COURTESY THE ARTIST
Titled 'VertiGhost,' the work addresses a fictional work at the Legion of Honor.
COURTESY THE ARTIST
Over the years, Alfred Hitchcock’s film Vertigo (1958) has left many artists obsessed, from Chris Marker, who dedicated an entire segment of his Sans Soleil (1983) to the thriller, to Douglas Gordon, whose video Feature Film (1999) reuses Bernard Herrmann’s score. Now, Lynn Hershman Leeson will address Vertigo with a new project called VertiGhost at the Fine Arts Museums of San Francisco, with works at both the Legion of Honor and the de Young Museum.

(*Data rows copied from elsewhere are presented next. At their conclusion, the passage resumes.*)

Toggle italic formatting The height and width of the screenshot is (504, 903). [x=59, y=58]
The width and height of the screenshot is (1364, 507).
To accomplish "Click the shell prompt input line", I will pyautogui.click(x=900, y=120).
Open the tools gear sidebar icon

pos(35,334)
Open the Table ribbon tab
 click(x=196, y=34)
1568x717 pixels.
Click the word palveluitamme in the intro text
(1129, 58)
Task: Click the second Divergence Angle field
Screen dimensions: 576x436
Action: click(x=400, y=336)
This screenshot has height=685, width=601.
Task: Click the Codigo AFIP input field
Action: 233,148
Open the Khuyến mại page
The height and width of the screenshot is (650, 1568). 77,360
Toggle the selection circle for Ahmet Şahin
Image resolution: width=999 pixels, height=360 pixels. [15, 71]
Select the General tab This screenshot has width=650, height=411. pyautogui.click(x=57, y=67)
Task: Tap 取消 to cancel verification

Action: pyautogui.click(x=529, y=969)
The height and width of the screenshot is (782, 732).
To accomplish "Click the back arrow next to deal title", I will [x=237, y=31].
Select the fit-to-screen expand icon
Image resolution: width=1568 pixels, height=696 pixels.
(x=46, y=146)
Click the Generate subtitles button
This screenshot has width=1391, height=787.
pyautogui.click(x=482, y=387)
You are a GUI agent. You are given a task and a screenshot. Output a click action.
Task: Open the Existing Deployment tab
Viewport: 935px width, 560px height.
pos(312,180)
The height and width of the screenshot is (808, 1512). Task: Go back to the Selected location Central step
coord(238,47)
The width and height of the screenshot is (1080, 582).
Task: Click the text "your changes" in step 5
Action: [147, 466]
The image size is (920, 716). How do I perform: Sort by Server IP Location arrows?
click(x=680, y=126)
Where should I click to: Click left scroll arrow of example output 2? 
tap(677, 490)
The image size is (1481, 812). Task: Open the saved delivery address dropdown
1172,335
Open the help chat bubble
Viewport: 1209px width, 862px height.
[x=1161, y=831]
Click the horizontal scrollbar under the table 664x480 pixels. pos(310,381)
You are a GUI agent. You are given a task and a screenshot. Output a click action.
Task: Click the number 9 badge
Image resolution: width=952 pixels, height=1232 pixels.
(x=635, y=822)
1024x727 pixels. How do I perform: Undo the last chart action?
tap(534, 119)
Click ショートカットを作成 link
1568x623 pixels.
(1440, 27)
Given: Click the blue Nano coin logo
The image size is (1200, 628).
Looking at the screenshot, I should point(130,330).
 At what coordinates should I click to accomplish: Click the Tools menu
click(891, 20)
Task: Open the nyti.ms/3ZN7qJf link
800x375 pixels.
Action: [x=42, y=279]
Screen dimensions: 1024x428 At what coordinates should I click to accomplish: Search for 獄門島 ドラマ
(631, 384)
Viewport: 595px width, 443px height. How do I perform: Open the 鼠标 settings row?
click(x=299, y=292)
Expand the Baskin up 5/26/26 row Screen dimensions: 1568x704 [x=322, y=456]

The project includes a film about Portrait of Carlotta Valdes, the painting that figures prominently in the Hitchcock work, as well as a new work with a component that can be accessed via the internet.
In Vertigo, Scottie, a private detective, follows a woman named Madeleine into the Legion of Honor, where he finds her sitting in front of Portrait of Carlotta Valdes. Madeleine has clearly modeled herself after the painting’s sitter, a woman who Madeleine later says has possessed her. Suddenly the painting consumes Scottie and Madeleine’s lives. With VertiGhost, Hershman Leeson addresses the fake painting from the Hitchcock film and ties it to Amedeo Modigliani’s painting Pierre-Edouard Baranowski (ca. 1918), a work at the de Young that has for years been plagued with questions about its authenticity.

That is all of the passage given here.